Post n°15 pubblicato il 06 Ottobre 2005 da sisifogi

 

RAGGI DI SOLE

 

Il cielo splende dolcemente sopra le casette del vecchio quartiere. Un leggero vento soffia muto tra la fila di alberi di pino che circondono la Comunità. Tutto intorno c’è uno strano silenzio. Tendo l’orecchio per ascoltare voci lontane, la mia stessa voce quando additavo la vita inutile e senza speranza.

Come ho potuto rinnegare questa vita e questo mondo?

Le pozzanghere di sangue sul selciato

Il pianto di una donna sulla tomba del proprio figlio.

La morte di un bambino

L’ignoranza e l’arroganza umana, la guerra

Erano un buon motivo per il “non-senso”

Ma questo sole non l’ho mai tradito

La sua luce, la sua energia, la sua forza, sono state le mie uniche speranze.

Quando i raggi di sole penetravano all’interno della mia cella, altre ore di vita rubate alla morte.

Da miliardi di anni egli non manca ad un appuntamento, sempre presente.

Anche quando il cielo era ammantato di nuvole io sapevo che lui c’era.

La vita non ha alcun senso, ma ogni mattina mi nutrivo è ciò ha un significato.

Se la vita non ha alcun senso, ha comunque un valore.

A partire dall’istante in cui non ci si lascia morire, si sceglie di vivere, e quindi si riconosce un valore alla vita, anche se relativo.

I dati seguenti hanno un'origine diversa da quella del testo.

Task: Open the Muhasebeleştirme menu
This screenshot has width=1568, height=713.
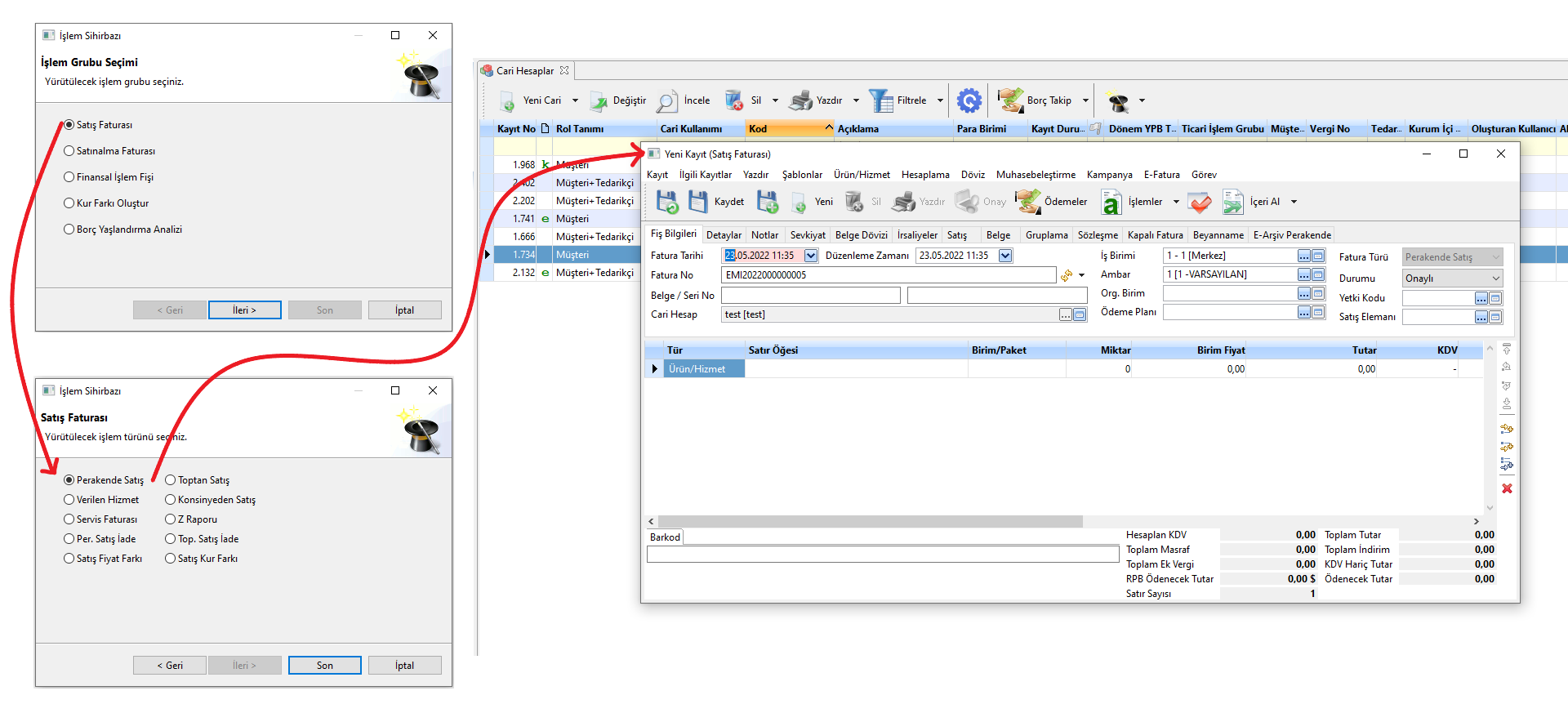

“L’ottimismo è il profumo della vita” dice un poeta. Non fa per me.

Troppo orrore hanno visto i miei occhi, troppa crudeltà, troppo dolore ho conosciuto e continuo a conoscere. Assassinio, ingiustizia, violenza ancora perdurano nel mondo.

Da parte mia ho cercato di superare le muraglie di questo pessimismo.

La rivolta e la solidarietà mi hanno fatto superare un tale scoraggiamento, e non per virtù, né per qualche strana forma di elevatezza, ma per un’istintiva fedeltà a questo sole anche nel dolore.

Al centro della nostra storia, pur buia che sia, splende un sole inesauribile, lo stesso che oggi sbatte sul mio viso.

Quello che sono, quello che debbo essere basta a riempire la mia vita e darle un significato.

Grazie ad un’Amica oggi ho imparato, che sono sorretto da una certa energia, è una luce verso cui vado incontro: l’amore di vivere e di vivere nell’amore. Grazie “psicoluna”

Un tempo vivevo in una caverna e vedevo solo ombre agitarsi sulle pareti scambiandole per l’unica realtà. Ho avuto il coraggio e la forza di uscirne ed ho visto il sole e la via della conoscenza.

Il sole sta chiudendo il suo occhio sul mondo degli uomini ed io provo una felicità silenziosa accompagnata da due sottili lacrime che scendono piano e respiro a pieni polmoni l’aria di lenta rinascita.

All’infuori del sole, dei baci, del profumo selvaggio di una donna, tutto mi sembra futile.